Senterfitt believes that existing prevention efforts are going to suffer as routine testing becomes more widely adopted. He says, “What we oppose is putting all [of] one’s eggs into the basket of routine testing, which is what we feel like, despite what [the CDC] will say, is the thrust of the CDC’s new initiative.” Again, the fear is that a more widespread approach will fail to identify those with high likelihood of HIV infection, who don’t generally access traditional medical settings.

Branson, at least as far as the CDC is concerned, heartily disagrees. He counters, “…we haven’t abandoned our earlier strategy of specific targeted [testing] activities in [high-risk] communities. The new recommendations are…in addition to our current activities.” He does concede, however, that some states may decide to shift funds and says that “some of those states are considering changes in the scope of their programs.”

Senterfitt argues that such shifts could result in fewer people with HIV being found, at least among those who are least likely to utilize emergency or routine health care—such as young men of color who have sex with men.
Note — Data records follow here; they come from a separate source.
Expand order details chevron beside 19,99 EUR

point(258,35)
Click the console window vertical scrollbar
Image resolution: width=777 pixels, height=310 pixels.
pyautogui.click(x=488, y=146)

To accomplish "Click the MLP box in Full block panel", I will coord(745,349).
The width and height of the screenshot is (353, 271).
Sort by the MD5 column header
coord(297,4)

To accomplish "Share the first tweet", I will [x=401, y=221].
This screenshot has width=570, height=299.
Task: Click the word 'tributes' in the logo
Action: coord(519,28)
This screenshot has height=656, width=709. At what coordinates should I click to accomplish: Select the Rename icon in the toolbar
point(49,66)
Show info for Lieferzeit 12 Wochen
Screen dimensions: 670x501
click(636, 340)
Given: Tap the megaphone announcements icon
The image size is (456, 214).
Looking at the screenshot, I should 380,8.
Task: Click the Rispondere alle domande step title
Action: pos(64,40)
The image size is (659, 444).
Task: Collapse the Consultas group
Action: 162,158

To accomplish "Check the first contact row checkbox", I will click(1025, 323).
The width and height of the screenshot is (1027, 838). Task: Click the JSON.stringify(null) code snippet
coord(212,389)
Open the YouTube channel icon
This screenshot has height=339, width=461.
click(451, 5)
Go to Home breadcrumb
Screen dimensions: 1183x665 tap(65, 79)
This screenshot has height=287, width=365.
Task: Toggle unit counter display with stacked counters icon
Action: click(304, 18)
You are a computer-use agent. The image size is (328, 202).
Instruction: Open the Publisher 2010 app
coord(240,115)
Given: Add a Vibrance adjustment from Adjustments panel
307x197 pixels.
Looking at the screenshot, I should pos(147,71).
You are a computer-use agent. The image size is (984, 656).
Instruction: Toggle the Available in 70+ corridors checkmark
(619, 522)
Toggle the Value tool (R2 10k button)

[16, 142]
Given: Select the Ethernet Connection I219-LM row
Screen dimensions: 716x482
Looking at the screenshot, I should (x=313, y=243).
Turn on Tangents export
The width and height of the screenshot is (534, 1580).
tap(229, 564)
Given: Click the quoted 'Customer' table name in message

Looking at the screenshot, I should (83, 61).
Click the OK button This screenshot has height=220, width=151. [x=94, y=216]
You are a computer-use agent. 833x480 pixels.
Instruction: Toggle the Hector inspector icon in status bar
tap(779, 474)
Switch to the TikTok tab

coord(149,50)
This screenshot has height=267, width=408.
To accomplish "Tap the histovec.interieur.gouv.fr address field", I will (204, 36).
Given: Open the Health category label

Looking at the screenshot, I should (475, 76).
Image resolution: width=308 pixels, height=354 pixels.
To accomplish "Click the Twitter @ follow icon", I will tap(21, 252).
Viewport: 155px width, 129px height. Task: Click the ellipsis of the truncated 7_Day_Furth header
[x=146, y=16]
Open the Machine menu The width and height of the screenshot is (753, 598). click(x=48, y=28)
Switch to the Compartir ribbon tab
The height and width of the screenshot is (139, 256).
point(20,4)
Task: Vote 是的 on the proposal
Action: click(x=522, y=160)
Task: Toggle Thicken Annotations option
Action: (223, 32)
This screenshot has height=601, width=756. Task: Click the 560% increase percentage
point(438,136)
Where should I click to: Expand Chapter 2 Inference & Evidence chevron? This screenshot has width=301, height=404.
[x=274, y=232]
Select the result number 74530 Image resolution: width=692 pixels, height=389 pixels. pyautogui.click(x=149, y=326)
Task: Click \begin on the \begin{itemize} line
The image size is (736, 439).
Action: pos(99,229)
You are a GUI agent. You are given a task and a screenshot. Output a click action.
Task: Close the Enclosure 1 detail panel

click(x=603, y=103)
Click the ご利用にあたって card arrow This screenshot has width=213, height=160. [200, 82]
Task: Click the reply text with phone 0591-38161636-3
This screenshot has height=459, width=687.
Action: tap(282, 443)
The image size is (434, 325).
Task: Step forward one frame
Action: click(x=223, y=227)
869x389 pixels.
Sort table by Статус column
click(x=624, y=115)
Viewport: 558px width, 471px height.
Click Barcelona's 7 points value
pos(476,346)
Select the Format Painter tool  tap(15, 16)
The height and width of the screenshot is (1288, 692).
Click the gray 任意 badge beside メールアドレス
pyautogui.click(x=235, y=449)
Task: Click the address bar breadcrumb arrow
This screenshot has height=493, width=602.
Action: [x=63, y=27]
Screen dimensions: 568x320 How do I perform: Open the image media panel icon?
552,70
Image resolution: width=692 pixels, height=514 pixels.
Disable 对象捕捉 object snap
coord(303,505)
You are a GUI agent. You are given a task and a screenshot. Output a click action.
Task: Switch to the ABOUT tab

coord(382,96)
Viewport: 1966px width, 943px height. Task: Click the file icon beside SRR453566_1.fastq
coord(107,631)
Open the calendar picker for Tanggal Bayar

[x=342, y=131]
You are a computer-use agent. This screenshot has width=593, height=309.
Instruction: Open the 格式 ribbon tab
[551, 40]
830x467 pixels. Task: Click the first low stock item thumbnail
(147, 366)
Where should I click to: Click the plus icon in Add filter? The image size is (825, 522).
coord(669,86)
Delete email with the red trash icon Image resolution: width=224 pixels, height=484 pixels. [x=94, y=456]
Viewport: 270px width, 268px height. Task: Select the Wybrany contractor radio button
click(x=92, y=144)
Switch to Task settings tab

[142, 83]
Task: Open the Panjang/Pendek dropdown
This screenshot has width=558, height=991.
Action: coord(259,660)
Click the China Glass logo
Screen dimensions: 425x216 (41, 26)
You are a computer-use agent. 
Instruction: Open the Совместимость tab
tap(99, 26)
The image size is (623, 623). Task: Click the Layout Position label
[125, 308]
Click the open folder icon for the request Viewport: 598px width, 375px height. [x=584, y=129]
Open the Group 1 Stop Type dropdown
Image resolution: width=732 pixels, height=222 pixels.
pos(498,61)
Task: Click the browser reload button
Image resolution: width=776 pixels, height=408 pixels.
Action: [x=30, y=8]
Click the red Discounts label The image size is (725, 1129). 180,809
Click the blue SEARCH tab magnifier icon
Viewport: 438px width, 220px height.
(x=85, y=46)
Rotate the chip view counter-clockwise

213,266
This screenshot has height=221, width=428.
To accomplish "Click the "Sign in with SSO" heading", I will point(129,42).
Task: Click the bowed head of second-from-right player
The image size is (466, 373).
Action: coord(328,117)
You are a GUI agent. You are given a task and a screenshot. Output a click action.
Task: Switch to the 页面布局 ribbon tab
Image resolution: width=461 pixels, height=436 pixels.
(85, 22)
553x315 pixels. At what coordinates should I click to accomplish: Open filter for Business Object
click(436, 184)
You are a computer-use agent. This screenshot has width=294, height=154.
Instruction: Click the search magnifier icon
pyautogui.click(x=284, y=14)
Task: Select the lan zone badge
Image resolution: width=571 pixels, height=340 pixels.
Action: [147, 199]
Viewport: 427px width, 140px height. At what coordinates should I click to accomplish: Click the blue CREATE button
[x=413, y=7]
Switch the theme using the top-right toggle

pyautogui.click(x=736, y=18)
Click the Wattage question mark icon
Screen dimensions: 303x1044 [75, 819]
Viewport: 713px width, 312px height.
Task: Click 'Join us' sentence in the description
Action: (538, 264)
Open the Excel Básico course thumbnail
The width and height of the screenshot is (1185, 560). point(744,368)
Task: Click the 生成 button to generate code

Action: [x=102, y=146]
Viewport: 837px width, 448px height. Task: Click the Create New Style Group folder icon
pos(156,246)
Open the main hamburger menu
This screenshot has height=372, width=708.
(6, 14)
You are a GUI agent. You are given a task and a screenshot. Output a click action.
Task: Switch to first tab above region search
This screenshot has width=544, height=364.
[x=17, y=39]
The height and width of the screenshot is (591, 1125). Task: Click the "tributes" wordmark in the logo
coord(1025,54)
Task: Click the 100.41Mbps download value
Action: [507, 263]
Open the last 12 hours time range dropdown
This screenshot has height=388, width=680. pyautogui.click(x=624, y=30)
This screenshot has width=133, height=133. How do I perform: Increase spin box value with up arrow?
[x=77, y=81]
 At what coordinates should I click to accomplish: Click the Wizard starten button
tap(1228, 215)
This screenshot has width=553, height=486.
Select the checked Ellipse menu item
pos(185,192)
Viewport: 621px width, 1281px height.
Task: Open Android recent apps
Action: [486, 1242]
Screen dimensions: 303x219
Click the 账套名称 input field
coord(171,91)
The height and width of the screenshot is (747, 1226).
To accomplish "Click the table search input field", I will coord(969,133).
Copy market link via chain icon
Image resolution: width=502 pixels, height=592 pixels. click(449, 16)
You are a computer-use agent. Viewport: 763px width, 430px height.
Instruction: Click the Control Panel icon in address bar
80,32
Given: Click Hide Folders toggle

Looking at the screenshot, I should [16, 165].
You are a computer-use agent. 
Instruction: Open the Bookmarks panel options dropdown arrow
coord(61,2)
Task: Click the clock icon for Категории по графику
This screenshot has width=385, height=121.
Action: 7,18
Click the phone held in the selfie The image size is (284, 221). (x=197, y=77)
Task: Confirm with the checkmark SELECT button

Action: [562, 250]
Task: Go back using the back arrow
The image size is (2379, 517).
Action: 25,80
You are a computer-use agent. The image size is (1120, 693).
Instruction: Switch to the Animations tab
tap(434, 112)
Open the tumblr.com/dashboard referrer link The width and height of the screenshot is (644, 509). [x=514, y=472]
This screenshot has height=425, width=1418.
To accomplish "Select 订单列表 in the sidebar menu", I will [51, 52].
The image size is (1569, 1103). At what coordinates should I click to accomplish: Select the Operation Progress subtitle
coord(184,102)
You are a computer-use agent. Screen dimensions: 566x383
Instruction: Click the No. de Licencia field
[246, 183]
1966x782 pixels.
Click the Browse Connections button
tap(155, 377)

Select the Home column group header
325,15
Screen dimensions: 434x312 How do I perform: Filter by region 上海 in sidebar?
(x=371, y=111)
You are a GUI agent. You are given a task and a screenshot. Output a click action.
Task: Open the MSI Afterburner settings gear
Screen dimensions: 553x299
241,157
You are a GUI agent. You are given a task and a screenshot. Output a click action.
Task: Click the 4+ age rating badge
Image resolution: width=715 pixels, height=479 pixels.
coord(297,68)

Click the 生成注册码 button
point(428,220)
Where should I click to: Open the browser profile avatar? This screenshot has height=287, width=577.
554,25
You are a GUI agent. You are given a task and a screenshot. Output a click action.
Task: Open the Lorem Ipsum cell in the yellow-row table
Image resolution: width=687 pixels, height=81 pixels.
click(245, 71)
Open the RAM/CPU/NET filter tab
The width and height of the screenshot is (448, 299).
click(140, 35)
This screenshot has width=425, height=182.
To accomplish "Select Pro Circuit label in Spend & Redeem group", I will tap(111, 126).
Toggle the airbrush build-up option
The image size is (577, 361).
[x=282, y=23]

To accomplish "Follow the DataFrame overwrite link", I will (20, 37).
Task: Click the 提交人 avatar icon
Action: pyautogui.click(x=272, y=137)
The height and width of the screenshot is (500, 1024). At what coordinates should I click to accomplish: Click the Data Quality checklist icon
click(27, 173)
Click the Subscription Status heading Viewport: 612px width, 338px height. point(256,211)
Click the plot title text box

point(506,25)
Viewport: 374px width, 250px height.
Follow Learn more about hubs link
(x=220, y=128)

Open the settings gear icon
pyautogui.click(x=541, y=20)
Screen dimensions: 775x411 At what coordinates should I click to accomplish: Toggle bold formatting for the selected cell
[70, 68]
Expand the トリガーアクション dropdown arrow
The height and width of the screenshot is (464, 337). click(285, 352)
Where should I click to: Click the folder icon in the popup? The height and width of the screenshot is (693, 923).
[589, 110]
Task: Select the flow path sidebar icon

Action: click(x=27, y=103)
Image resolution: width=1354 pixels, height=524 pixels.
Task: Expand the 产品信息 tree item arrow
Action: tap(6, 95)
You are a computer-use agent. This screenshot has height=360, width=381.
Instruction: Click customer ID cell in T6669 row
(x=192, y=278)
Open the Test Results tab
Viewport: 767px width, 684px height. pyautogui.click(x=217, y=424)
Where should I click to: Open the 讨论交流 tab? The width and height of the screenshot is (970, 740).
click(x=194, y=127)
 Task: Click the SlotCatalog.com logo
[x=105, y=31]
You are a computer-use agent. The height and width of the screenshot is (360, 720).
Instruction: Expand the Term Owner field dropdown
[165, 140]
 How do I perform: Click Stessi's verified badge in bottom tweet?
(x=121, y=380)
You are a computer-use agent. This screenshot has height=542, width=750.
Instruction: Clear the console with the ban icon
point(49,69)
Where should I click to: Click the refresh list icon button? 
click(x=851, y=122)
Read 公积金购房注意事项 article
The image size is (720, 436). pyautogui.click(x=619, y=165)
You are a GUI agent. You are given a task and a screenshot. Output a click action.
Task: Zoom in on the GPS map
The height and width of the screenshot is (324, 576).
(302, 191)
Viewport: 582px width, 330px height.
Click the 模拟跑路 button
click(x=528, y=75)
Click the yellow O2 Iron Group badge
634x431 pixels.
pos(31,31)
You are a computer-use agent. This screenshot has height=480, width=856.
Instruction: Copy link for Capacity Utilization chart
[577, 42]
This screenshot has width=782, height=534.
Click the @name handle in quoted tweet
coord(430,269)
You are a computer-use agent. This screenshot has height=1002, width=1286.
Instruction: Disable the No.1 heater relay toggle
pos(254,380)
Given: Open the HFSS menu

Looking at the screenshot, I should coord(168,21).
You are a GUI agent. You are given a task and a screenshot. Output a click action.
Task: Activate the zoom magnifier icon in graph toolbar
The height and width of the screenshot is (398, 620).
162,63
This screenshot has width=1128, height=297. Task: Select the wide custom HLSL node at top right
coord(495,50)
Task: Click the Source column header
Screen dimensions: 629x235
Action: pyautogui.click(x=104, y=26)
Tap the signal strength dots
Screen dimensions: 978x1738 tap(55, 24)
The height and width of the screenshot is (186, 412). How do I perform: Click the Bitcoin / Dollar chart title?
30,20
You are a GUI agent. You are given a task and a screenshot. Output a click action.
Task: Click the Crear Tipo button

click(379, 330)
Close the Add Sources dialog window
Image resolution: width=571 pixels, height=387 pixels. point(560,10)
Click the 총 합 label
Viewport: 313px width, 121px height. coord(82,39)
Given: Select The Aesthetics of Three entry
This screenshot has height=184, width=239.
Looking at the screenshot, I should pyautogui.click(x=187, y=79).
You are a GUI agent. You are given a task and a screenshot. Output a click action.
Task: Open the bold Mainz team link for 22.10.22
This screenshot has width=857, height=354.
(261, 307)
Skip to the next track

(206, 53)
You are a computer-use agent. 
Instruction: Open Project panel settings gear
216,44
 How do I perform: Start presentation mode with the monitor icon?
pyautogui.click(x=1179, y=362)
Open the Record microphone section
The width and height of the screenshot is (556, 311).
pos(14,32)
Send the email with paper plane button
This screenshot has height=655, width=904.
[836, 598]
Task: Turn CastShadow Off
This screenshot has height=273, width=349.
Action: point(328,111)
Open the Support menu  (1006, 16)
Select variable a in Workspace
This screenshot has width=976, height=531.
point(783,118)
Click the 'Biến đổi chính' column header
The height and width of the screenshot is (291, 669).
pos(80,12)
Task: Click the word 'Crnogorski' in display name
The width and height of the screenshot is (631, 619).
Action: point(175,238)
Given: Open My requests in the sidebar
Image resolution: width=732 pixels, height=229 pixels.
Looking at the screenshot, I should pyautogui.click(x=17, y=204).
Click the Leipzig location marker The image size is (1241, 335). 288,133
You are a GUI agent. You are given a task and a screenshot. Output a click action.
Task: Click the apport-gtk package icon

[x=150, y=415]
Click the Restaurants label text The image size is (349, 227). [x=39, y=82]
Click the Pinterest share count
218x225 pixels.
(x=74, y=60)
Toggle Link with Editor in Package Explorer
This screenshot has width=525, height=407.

Senterfitt says, “I did a convenience sample of 100 black gay men and less than 5 percent said that they had accessed a medical care provider…in the past three years.”

Real world experience with ramping up routine HIV testing, though, has shown that it can be implemented and helps identify some people with HIV. In the December 1 issue of the Journal of Acquired Immune Deficiency Syndromes, researchers reported on their experience offering rapid testing in a Washington, DC, emergency department. Of 2,476 people who were tested, 26 had a preliminary HIV positive result from the rapid test. Four were confirmed negative by the standard blood test, and nine were confirmed positive, of whom eight were linked to follow-up care. Thirteen people, however, were lost to follow-up—they never returned for confirmatory testing and thus might not have been linked to needed HIV care.

Also, as much as 5 percent of the population in Washington, DC, are estimated to be HIV positive, yet in this study, just over 1 percent of those tested had a preliminary HIV-positive result.  So while some people were identified who hadn’t been reached by previous community-based testing efforts, the proportion found is far less than 5 percent.

Yet the CDC feels that routine testing is our best bet for finding the people who are positive but don’t know it. Branson says, “All the studies have shown that if you know where all the HIV-infected persons were and only tested there, it will clearly be more cost effective, but we don’t know where everyone is.”

For activists with lingering concerns regarding the CDC’s new testing recommendations, it may be too late to slow their implementation. The train, as it were, has already left the station. Branson says, “I am pretty surprised at how fast people have moved in the direction of adopting or expanding some of their programs,” citing as a case in point the new pot of money announced by the CDC this month to roll out routine testing in medical settings in the African-American community.

Senterfitt and the prevention activists at CHAMP aren’t directly opposing this rapid expansion, but they are watching closely to make sure that when infected people are identified, they are not lost because of poor linkages to care. He says, “We believe that it is the moral and public health obligation of all of us to use any reasonable tool to increase the number of people who actually learn of their status, so long as they learn it in way that’s likely to lead to their accessing care and services.”